Complexes of a hexa-nitrile dianion with neutral, chelating co-ligands: Self-assembly, structure and magnetism

Abstract

Several new first-row transition-metal complexes have been synthesised by combining the polynitrile dianion HCTMCP²⁻ (hexacyanotrimethylenecyclopropandiide) with neutral, chelating co-ligands; 2,2′-bipyridine, 1,10-phenanthroline and 3-(2-pyridyl)pyrazole. The products cover a remarkable range of species including mononuclear complexes, dimers, charge-separated species and coordination polymers.

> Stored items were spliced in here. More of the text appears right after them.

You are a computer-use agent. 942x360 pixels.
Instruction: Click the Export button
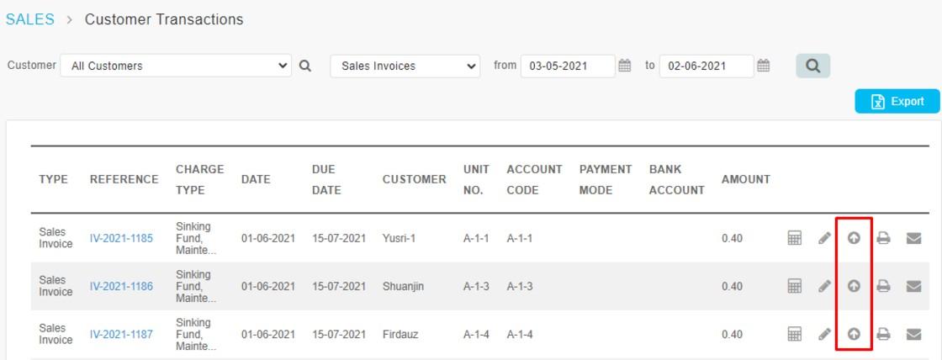point(897,101)
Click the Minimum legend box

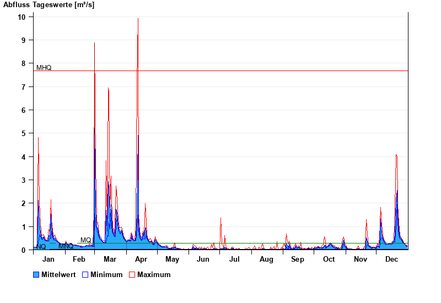[x=85, y=274]
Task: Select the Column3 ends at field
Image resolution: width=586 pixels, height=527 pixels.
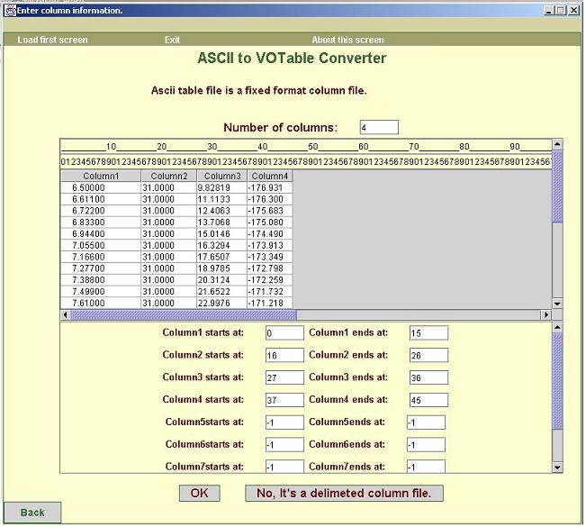Action: click(428, 377)
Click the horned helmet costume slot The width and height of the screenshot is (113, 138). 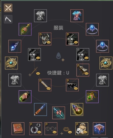(x=45, y=39)
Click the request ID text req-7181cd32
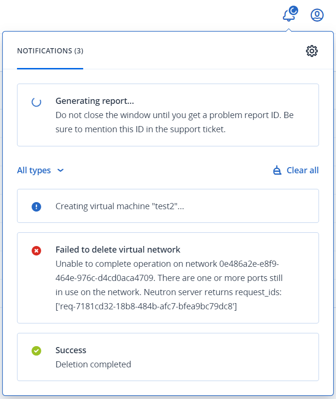 tap(146, 306)
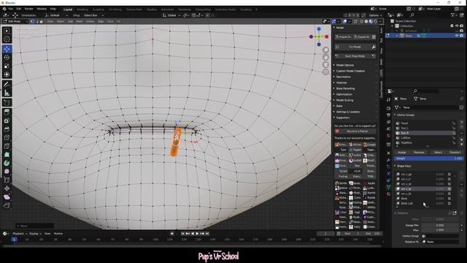
Task: Pick the Measure tool
Action: tap(7, 93)
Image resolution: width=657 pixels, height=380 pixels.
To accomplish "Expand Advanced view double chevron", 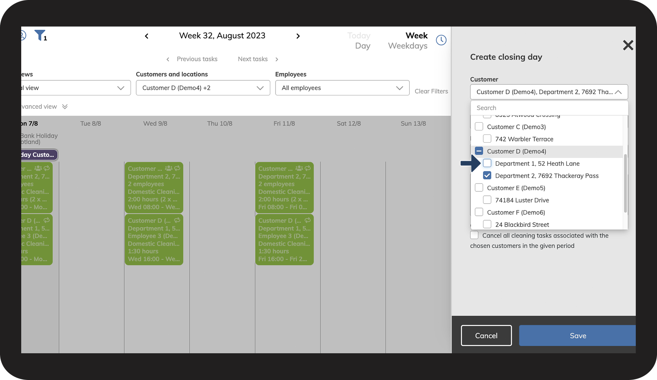I will click(x=65, y=107).

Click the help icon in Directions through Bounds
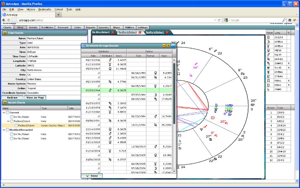pyautogui.click(x=173, y=46)
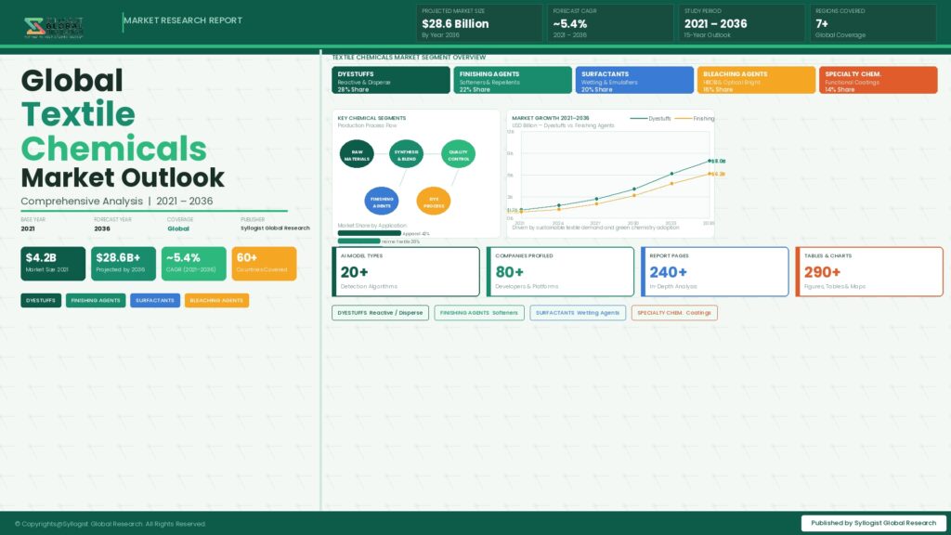This screenshot has height=535, width=951.
Task: Toggle the Dyestuffs legend entry in chart
Action: pyautogui.click(x=650, y=119)
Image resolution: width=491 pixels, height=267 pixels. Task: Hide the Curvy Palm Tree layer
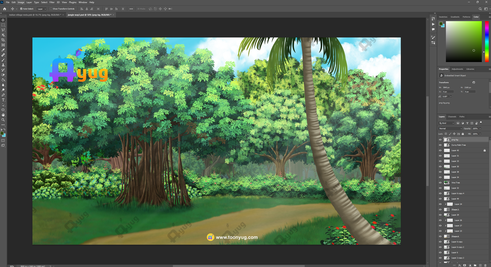440,145
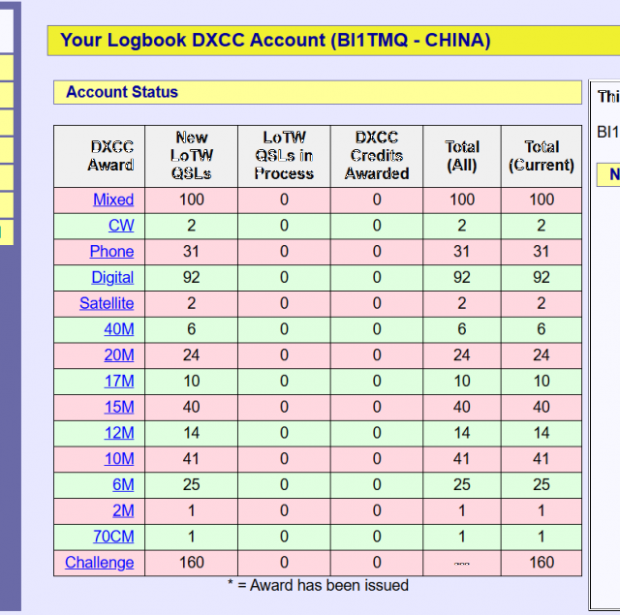Select the 17M band link
This screenshot has width=620, height=615.
(x=119, y=382)
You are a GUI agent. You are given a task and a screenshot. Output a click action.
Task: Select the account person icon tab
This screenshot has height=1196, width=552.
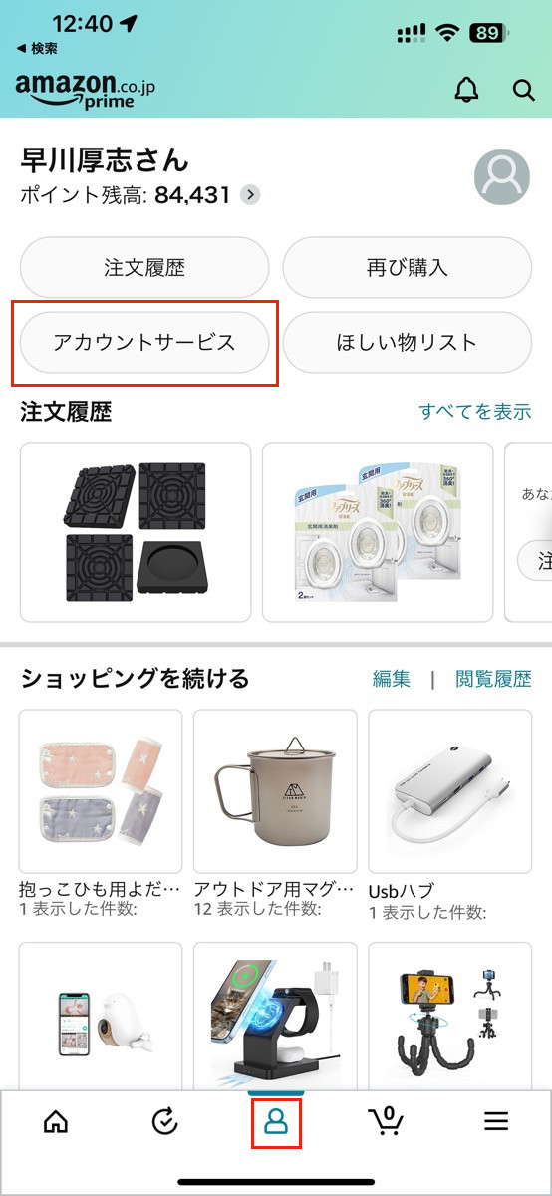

Complexes containing 2,2′-bipyridine take the form [Mn(2,2′-bipy)₂(HCTMCP)]₂·2MeOH (1) or [M(2,2′-bipy)₃](HCTMCP) (2Fe and 2Co) which are dimeric and charge-separated products, respectively. The products obtained using 1,10-phenanthroline were the discrete complex [Co(HCTMCP)(1,10-phen)₂(H₂O)]·H₂O·MeCN (3) and the 1D coordination polymer [Mn(HCTMCP)(1,10-phen)(H₂O)(MeOH)] (4). Complexes using the 3-(2-pyridyl)pyrazole co-ligand (pypzH) form similar 1D complexes to 4, namely [Mn(pypzH)(HCTMCP)(MeOH)(H₂O)] (5) and [M(pypzH)(HCTMCP)(MeOH)₂] (6Co and 6Fe), albeit with different hydrogen-bonding motifs between the chains. The polymeric HCTMCP complexes show weak to zero antiferromagnetic coupling between metal centres and thus no long-range ordering.